### INSTRUCTIONS FOR THE TASK
Return verbatim the passage of the H-1B fee article below that runs from "A federal judge paused" to "First Circuit Court.".

Judge Pauses Order Blocking Controversial $100,000 H-1B Fee Pending Appeal

A federal judge paused his order blocking the $100,000 H-1B fee until June 18, 2026, allowing the government time to appeal the ruling in the First Circuit.

Key Takeaways
  • A federal judge temporarily paused an order that had vacated the controversial $100,000 H-1B visa petition fee.
  • The Trump administration has until June 18, 2026 to file an emergency stay with the First Circuit Court.
  • While the pause remains, USCIS can continue requiring the six-figure fee for certain consular-based H-1B petitions.

(BOSTON, MASSACHUSETTS) – U.S. District Judge Leo T. Sorokin temporarily paused his order vacating the $100,000 fee on certain new H-1B petitions while the Trump administration seeks an emergency stay from the U.S. Court of Appeals for the First Circuit.

Sorokin had ruled on June 8 that the six-figure charge exceeded statutory authority and was procedurally deficient, then agreed to hold that vacatur order in abeyance while the appeal moves forward. During that pause, USCIS may still require the $100,000 fee for H-1B petitions filed for, or only approvable for, consular notification.

Judge Pauses Order Blocking Controversial 0,000 H-1B Fee Pending Appeal
Judge Pauses Order Blocking Controversial $100,000 H-1B Fee Pending Appeal

The government filed its motion to stay on June 12. It now has until June 18 to file its stay request with the First Circuit; if it misses that deadline, the district court’s vacatur order could take effect again.

The dispute centers on a fee that applies to all new H-1B hires who require processing at consulates outside the United States. That made the policy especially consequential for employers bringing in H-1B workers from abroad, because those petitions can depend on consular processing before a worker can enter the country.

Judge Leo Sorokin, of the U.S. District Court for the District of Massachusetts, found that the policy crossed limits set by Congress. His ruling held that the fee exceeded statutory authority, violated the Administrative Procedure Act as arbitrary and capricious, and raised separation-of-powers concerns by encroaching on Congress’s exclusive tax powers.

### MATERIAL PROVIDED
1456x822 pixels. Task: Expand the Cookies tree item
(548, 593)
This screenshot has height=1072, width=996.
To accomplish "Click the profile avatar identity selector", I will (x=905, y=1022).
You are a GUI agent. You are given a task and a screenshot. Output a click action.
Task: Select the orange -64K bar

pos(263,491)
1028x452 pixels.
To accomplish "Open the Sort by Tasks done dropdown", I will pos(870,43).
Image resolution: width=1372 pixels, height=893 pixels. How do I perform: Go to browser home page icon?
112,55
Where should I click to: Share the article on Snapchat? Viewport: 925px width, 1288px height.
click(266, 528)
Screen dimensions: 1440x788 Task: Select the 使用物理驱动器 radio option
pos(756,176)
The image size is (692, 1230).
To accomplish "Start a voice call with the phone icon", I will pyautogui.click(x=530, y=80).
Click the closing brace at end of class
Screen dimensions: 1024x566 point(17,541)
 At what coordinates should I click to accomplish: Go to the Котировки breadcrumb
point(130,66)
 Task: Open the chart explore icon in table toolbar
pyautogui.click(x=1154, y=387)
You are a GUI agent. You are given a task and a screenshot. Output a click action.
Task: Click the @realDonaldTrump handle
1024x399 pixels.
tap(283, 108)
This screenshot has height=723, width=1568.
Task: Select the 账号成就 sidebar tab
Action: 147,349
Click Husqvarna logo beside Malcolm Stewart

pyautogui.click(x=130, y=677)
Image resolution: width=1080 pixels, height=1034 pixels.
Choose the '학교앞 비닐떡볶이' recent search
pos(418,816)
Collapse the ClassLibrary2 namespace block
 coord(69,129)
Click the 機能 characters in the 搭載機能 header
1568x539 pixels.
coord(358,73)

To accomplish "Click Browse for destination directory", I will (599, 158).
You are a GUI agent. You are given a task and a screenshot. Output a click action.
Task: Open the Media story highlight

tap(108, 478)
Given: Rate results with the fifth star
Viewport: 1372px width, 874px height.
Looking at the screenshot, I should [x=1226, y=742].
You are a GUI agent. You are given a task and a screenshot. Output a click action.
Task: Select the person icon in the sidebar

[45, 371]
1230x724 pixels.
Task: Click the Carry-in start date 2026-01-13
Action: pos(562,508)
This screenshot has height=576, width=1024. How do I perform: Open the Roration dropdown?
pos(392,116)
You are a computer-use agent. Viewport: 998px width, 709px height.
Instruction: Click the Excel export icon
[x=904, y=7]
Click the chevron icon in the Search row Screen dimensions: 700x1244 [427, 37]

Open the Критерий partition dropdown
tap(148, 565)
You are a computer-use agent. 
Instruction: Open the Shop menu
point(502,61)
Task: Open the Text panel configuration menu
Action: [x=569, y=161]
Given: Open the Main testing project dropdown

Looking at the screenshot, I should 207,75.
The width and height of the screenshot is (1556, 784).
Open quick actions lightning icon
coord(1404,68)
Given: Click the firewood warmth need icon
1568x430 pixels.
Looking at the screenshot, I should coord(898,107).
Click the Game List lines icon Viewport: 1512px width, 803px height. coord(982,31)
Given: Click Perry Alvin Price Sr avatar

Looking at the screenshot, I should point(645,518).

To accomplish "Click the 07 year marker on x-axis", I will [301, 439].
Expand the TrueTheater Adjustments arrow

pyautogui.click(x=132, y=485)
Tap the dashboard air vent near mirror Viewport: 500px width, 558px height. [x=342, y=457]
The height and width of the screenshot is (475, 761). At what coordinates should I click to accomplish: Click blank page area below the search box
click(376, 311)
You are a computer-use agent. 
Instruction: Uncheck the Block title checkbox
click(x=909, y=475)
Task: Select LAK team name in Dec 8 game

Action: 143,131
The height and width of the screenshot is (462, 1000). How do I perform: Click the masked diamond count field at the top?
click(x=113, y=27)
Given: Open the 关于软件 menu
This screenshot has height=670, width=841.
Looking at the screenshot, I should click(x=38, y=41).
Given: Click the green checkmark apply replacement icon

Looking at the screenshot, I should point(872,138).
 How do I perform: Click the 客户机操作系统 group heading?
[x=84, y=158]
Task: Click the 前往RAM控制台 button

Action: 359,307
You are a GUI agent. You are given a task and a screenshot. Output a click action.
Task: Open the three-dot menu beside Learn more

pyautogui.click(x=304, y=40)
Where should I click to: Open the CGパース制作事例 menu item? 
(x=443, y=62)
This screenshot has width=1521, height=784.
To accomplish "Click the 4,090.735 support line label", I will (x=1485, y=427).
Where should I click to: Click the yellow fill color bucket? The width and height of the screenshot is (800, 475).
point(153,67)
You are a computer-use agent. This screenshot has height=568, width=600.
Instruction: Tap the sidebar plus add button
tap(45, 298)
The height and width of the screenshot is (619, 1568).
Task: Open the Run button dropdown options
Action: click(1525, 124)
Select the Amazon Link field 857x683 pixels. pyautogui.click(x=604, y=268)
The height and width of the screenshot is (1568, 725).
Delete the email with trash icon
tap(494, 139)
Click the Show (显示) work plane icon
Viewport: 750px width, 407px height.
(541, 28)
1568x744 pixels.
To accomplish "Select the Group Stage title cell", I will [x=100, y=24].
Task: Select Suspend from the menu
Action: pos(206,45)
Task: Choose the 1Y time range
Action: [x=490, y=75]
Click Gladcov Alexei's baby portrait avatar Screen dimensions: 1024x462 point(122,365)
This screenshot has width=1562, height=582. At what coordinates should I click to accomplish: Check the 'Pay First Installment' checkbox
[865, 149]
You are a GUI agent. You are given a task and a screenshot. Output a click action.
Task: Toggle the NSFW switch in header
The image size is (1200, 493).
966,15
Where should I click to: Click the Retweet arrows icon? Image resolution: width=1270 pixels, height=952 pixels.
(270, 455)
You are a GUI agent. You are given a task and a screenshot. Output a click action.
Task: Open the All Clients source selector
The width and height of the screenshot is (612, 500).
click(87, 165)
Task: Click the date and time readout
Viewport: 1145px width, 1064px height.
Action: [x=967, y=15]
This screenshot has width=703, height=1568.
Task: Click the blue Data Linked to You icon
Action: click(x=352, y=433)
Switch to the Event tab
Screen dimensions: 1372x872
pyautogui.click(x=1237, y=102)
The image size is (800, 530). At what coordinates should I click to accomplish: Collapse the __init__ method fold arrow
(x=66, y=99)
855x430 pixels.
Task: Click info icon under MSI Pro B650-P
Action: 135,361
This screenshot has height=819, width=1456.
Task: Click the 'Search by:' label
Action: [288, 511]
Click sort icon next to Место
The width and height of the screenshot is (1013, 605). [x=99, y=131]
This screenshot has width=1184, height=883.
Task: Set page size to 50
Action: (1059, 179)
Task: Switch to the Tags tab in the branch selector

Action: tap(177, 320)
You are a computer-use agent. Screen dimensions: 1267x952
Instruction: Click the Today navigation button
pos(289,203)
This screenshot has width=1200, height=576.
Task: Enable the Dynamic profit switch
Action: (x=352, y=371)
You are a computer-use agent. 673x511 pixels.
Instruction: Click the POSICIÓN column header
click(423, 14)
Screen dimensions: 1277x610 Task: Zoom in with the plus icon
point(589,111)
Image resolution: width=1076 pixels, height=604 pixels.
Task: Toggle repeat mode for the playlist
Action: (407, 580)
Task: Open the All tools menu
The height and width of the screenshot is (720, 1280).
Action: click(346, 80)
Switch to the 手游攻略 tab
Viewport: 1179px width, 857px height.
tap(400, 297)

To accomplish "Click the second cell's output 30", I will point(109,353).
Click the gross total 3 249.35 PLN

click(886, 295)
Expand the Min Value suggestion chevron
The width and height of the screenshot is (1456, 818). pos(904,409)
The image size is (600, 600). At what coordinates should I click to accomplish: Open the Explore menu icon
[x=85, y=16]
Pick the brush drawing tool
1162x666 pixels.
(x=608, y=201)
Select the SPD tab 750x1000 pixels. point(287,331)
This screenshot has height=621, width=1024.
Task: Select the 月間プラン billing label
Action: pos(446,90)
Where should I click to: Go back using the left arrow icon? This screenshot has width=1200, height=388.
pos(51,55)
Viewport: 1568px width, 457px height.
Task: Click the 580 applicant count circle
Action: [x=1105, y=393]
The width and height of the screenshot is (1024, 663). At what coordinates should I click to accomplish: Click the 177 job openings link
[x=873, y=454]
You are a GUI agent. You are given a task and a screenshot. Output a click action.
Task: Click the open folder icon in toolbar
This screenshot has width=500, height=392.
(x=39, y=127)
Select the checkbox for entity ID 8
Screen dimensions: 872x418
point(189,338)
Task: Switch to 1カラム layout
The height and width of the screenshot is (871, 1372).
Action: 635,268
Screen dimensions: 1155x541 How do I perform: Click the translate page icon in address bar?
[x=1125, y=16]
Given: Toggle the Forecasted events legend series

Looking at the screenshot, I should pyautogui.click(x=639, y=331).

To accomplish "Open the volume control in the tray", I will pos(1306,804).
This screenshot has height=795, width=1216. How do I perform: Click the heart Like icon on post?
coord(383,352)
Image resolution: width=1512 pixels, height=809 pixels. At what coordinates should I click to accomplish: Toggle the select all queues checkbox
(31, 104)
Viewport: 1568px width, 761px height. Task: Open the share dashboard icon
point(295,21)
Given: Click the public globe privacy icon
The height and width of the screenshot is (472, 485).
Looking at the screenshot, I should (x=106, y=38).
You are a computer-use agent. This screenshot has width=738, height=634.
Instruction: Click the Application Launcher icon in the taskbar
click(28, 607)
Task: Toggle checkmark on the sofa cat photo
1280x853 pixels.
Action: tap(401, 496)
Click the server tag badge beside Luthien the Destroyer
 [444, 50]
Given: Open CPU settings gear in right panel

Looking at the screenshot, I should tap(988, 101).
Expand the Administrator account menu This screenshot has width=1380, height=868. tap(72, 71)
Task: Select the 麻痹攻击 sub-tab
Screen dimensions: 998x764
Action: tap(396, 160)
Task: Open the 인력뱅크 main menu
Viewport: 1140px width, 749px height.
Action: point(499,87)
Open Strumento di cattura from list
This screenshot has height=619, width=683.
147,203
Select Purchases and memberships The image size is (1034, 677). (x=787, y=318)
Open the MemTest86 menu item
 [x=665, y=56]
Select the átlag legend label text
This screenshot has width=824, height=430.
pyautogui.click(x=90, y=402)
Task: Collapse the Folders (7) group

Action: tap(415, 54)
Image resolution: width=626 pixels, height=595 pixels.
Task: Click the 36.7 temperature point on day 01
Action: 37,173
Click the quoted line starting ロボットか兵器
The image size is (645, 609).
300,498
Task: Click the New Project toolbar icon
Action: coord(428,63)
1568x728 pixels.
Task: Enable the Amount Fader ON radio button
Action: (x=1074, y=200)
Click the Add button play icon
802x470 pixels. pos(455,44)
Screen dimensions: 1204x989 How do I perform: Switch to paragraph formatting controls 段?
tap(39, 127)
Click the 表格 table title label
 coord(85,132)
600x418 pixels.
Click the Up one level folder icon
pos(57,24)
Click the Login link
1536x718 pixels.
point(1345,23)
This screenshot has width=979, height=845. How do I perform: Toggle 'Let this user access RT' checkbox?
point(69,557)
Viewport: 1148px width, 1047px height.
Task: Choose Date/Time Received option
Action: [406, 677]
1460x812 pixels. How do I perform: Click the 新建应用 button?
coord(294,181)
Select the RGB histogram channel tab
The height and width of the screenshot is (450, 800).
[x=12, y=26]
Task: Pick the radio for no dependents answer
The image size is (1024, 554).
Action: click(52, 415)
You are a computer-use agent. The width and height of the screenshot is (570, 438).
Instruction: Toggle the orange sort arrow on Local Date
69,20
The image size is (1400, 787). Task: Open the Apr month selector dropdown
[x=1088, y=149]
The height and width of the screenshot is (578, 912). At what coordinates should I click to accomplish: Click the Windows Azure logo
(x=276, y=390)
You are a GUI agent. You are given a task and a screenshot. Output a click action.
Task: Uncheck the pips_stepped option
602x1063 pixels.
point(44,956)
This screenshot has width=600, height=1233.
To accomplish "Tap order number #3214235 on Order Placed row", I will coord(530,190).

### ANSWER
A federal judge paused his order blocking the $100,000 H-1B fee until June 18, 2026, allowing the government time to appeal the ruling in the First Circuit.

Key Takeaways
  • A federal judge temporarily paused an order that had vacated the controversial $100,000 H-1B visa petition fee.
  • The Trump administration has until June 18, 2026 to file an emergency stay with the First Circuit Court.